Earlier this week, the Plattsburgh Press Republican reported that Assemblywomen Teresa Sayward and Janet Duprey are among a number of state representatives who will retire from office effective Dec. 31 — and then go back on the state payroll Jan. 1.
That allows them to collect state pension checks while also receiving their pay as members of the Assembly.
A spokesman for the State Comptroller’s Office told the Press Republican that the retirement loophole was closed in 2005 – but politicians elected before 1995 can still take both payments.
It’s called “double-dipping” – and officials with watchdog groups like the New York State Public Interest Research Group say taxpayerts have a right to be angry.
But Teresa Sayward says she’s worked more than 20 years for her pension, first as supervisor for the Essex County town of Willsboro, now as assemblywoman.
She defends her decision, one she says most families confront as they age.
Sayward says state retirement pays her less than $40,000 annually, and she’s taking it now to protect her husband.
“We were dairy farmers,” Sayward said. “All he has is social security and the little bit we were able to put aside.” “It simply was a decision I made to protect my husband,” she said. “And I think families make decisions like that as you start looking at how you’re going to maintain for the rest of your lives when, in fact, I do decide that I want to get out of the business and have a few years left.”
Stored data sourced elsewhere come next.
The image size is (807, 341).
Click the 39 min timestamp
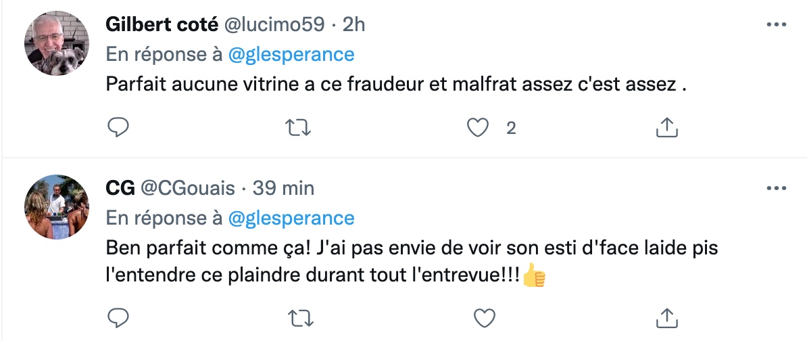pos(284,187)
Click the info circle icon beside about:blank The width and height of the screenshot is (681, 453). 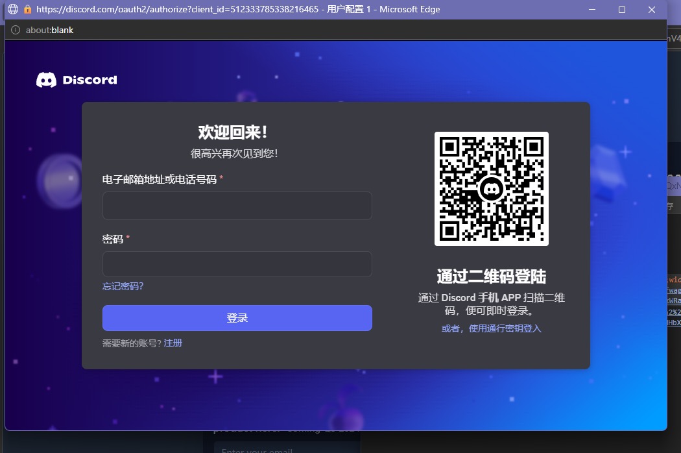coord(16,30)
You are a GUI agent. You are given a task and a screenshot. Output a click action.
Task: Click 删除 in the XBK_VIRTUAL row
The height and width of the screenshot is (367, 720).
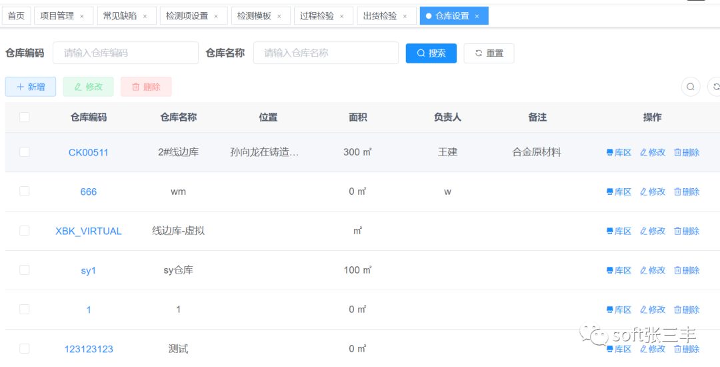[x=687, y=231]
Sayward says taxpayers may not realize how much of her own money she puts into her job as a legislator. Most of her gas money comes from her own pocket. She also maintains a residence in Glens Falls to be closer to the capitol during legislative sessions.
Assemblywoman Janet Duprey says she could have retired from her post as a county treasurer 10 years ago.
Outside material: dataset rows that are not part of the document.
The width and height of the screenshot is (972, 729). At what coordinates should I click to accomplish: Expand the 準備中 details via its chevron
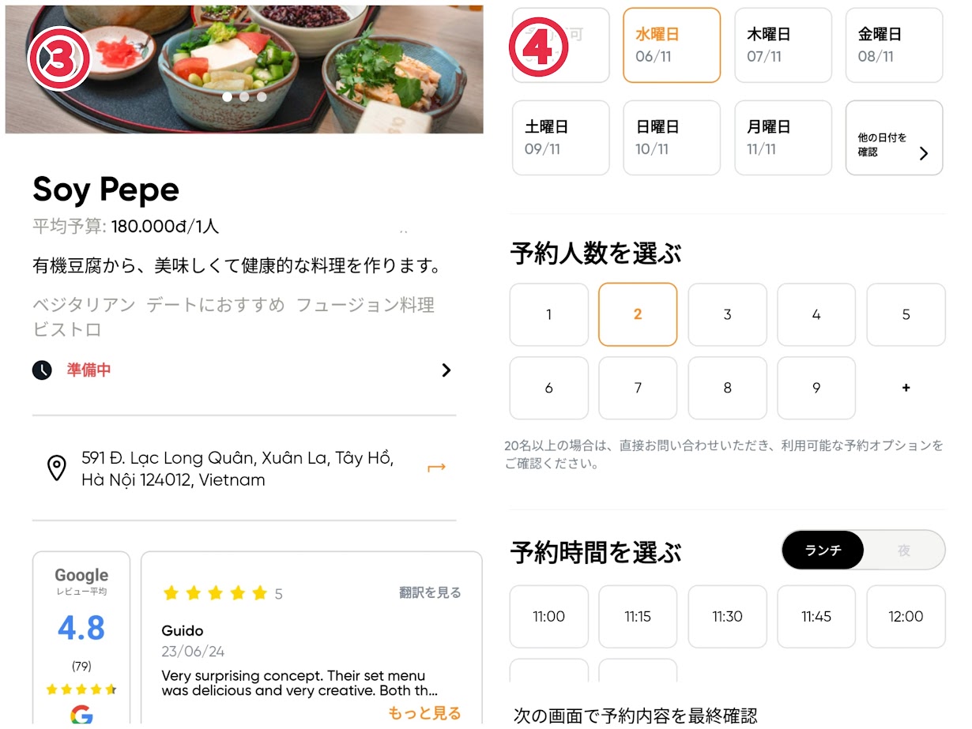coord(446,370)
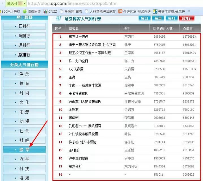This screenshot has height=181, width=203.
Task: Click the browser address bar URL
Action: click(x=72, y=4)
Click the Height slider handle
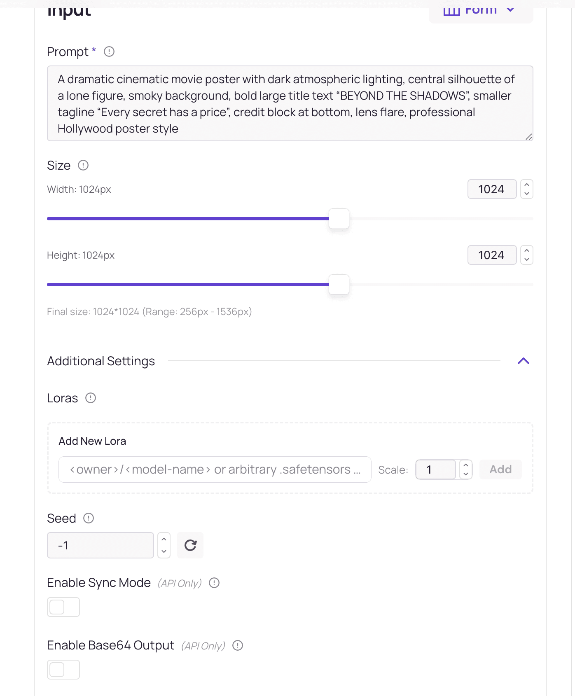 pos(339,285)
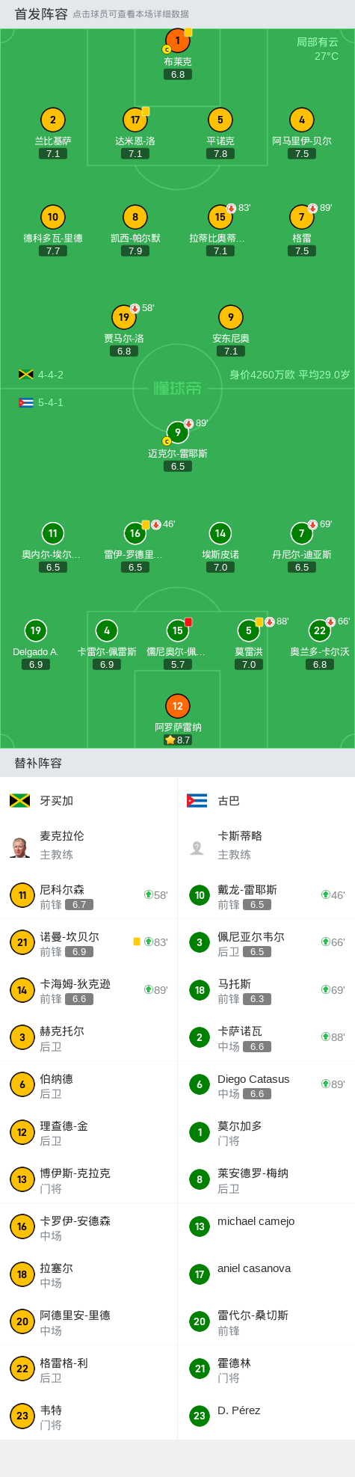Tap coach 麦克拉伦 avatar photo
Viewport: 355px width, 1477px height.
tap(19, 846)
She also notes that while she’s been criticized for accepting a state pension, both of her opponents in this fall’s election – Democrat Rudy Johnson and Conservative David Kimmel – collect a federal pension.
Duprey also says she filed for her retirement in the best interest of her family. “I took a reduced retirement rate – he will receive a monthly income if I die first. I’ve been married 40 years and elected 35 years of them, my husband deserves something. He’s worked very hard, he worked for the state for 22 years, his state retirement is less than $20,000 a year.”
Sayward says collecting a state pension while continuing to work is a common practice. “How many New York State Troopers retire and go back and work as a sheriff?” she asked. “Whether its school teachers, school superintendents…We had a supervisor here in my hometown who was supervisor here before and he worked at the county, he retired and went back to work. It happens all the time.”
And, Sayward says, voters will let her know in two years whether it’s right or wrong.